インクルードガードとは
ヘッダファイルが複数のソースからインクルードされると、コンパイルエラー(再定義エラー)が発生する。それを防止するもの。
codeA.c
-codeA.h・codeB.hをインクルード
codeA.h
-codeB.hをインクルード
→インクルードガードがない場合、codeB.hが直接・間接的にcodeA.c内で2回インクルードされ、コンパイルエラーとなる。
方法
#ifndef
gerd.cpp
#ifndef MYHEADER_H
#define MYHEADER_H
// ヘッダーの内容
class MyClass {...};
#endif // MYHEADER_H
- C/C++の仕様に完全に準拠しており、すべてのコンパイラで動作する。
- 3行1セットのため、やや冗長。
- ファイル名を変更した場合にマクロ名も手動で修正する必要がある。

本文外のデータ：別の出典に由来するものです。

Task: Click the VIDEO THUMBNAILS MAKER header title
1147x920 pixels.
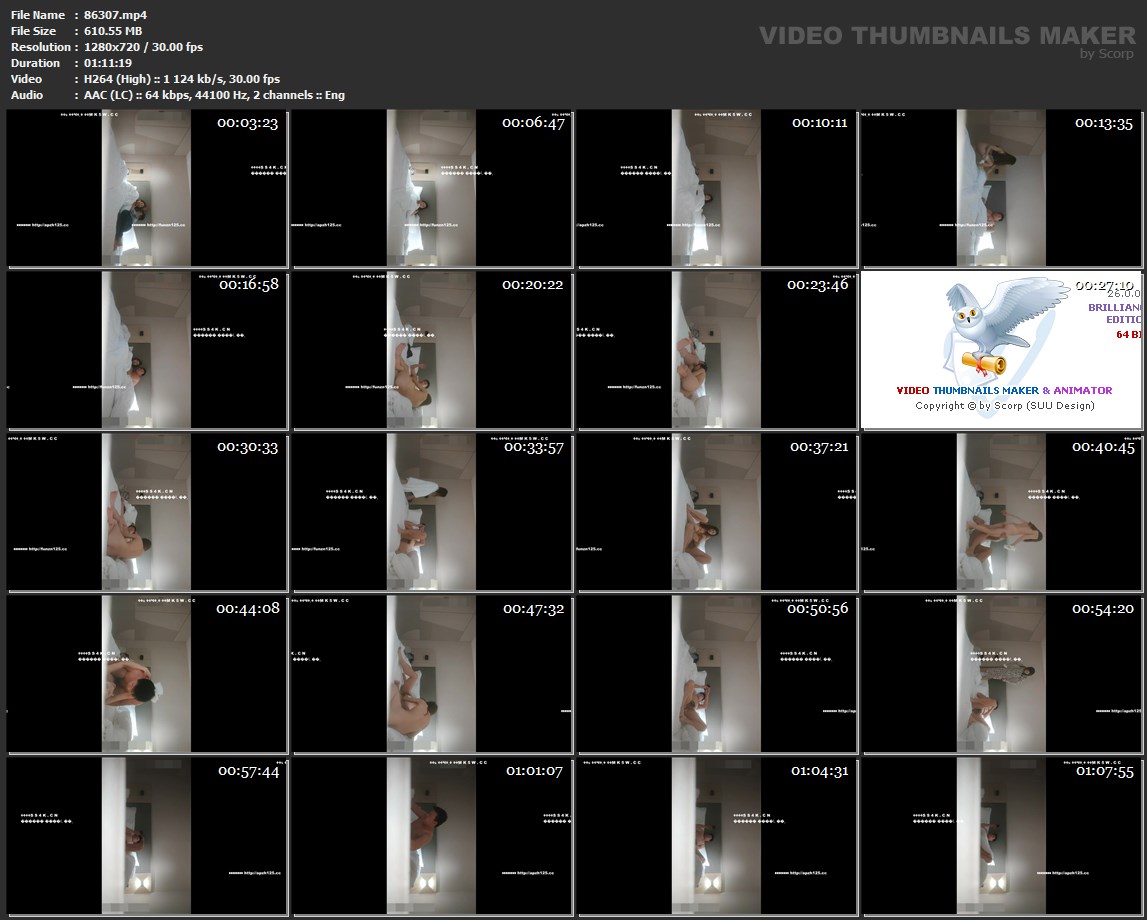Action: pyautogui.click(x=946, y=36)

→インクルードガードのマクロ名は通常、ヘッダーファイル名に基づいて命名されているため。
#pragma once
pragma.cpp
#pragma once
class MyClass {
public:
void sayHello();
};
- 1文で済むため、簡潔。
- ファイル名を変更しても、修正する必要がない。
- コンパイラ固有の指示(pragma)であり、標準C++の機能ではない。→一部古いコンパイラでは使用できないことがある。
結論
使っているコンパイラが古いものでなければ、#pragmaのほうを使ったほうがいいね。
結論の補足(#pragma対応のコンパイラ)
以下のコンパイラは #pragma once
をサポートしている:
コンパイラ名 | 対応状況 | 備考 |
---|---|---|
GCC (GNU Compiler Collection) | ✅ | v3.4以降で正式対応 |
Clang | ✅ | 完全対応 |
Microsoft Visual C++ | ✅ | v4.2以降で対応 |
Intel C++ Compiler | ✅ | 対応しているが、過去に「非推奨」とされたこともあり注意が必要 |
IBM XL C/C++ | ✅ | v13.1.1以降 |
Oracle Developer Studio | ✅ | v12.5以降 |
ARM Keil, IAR, TI Code Composer | ✅ | 組み込み向けでも広く対応 |
TinyCC, SDCC | ✅ | SDCCは未ドキュメントながら対応あり |
※ Comeau C++ や古い組み込み系ツールチェイン(非常に古い/特殊なコンパイラ)では未対応の可能性がある。